Another question that I have is, is there a way for us detect how many
messages have come out of order? And if possible, what is the delay?

On Thu, May 4, 2017 at 6:17 AM, Mahendra Kariya <mahendra.kar...@go-jek.com>
wrote:

> Hi Matthias,
>
> Sure we will look into this. In the meantime, we have run into another
> issue.

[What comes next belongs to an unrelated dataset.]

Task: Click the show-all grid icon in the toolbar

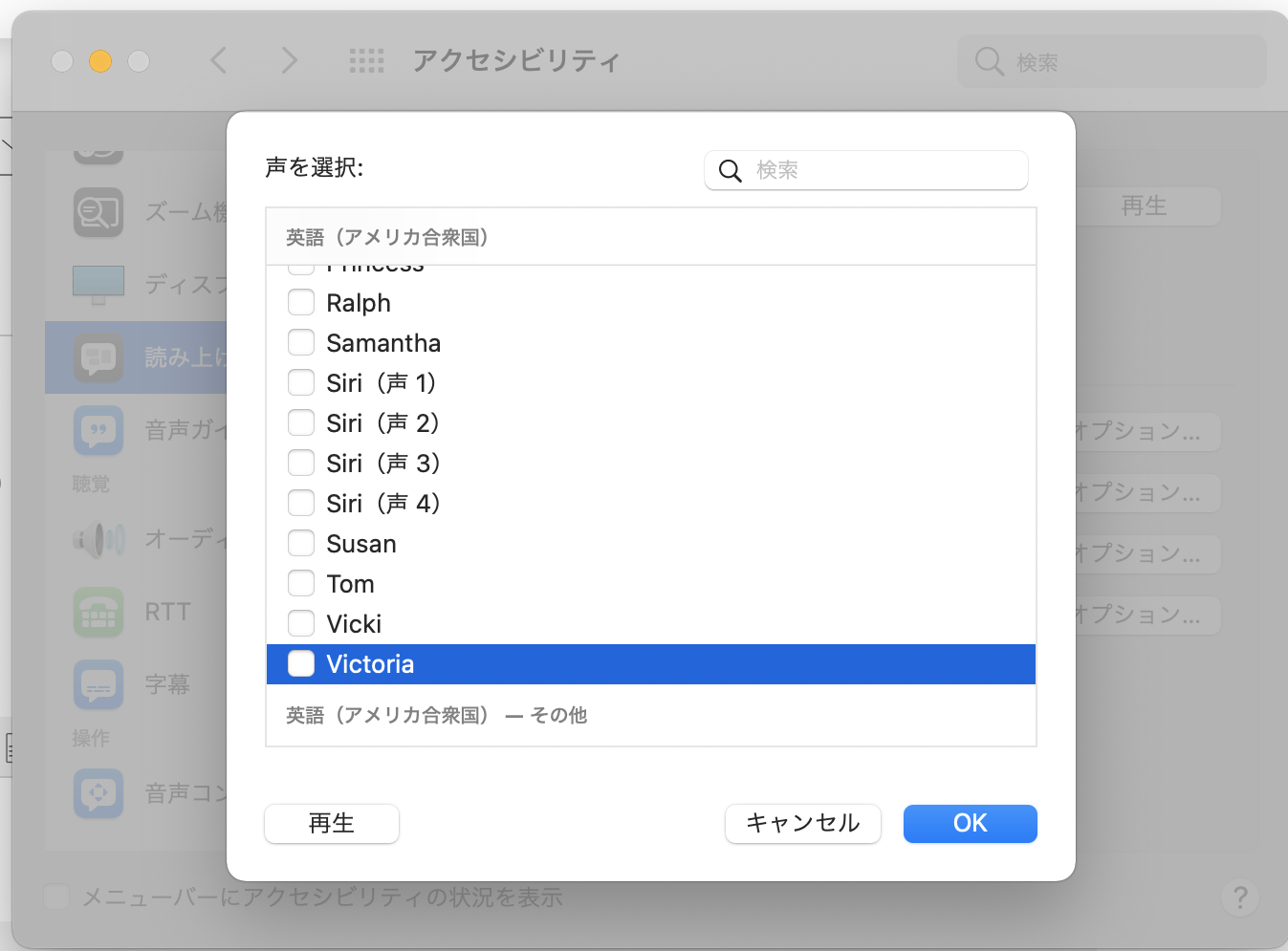Action: pos(366,61)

We have started getting this error frequently rather frequently and
> the Streams app is unable to recover from this.
>
> 07:44:08.493 [StreamThread-10] INFO o.a.k.c.c.i.AbstractCoordinator -
> Discovered coordinator broker-05:6667 for group group-2.
> 07:44:08.494 [StreamThread-10] INFO o.a.k.c.c.i.AbstractCoordinator -
> Marking the coordinator broker-05:6667 dead for group group-2
> 07:44:08.594 [StreamThread-9] INFO o.a.k.c.c.i.AbstractCoordinator -
> Discovered coordinator broker-05:6667 for group group-2.
> 07:44:08.594 [StreamThread-9] INFO o.a.k.c.c.i.AbstractCoordinator -
> Marking the coordinator broker-05:6667 dead for group group-2
> 07:44:08.594 [StreamThread-10] INFO o.a.k.c.c.i.AbstractCoordinator -
> Discovered coordinator broker-05:6667 for group group-2.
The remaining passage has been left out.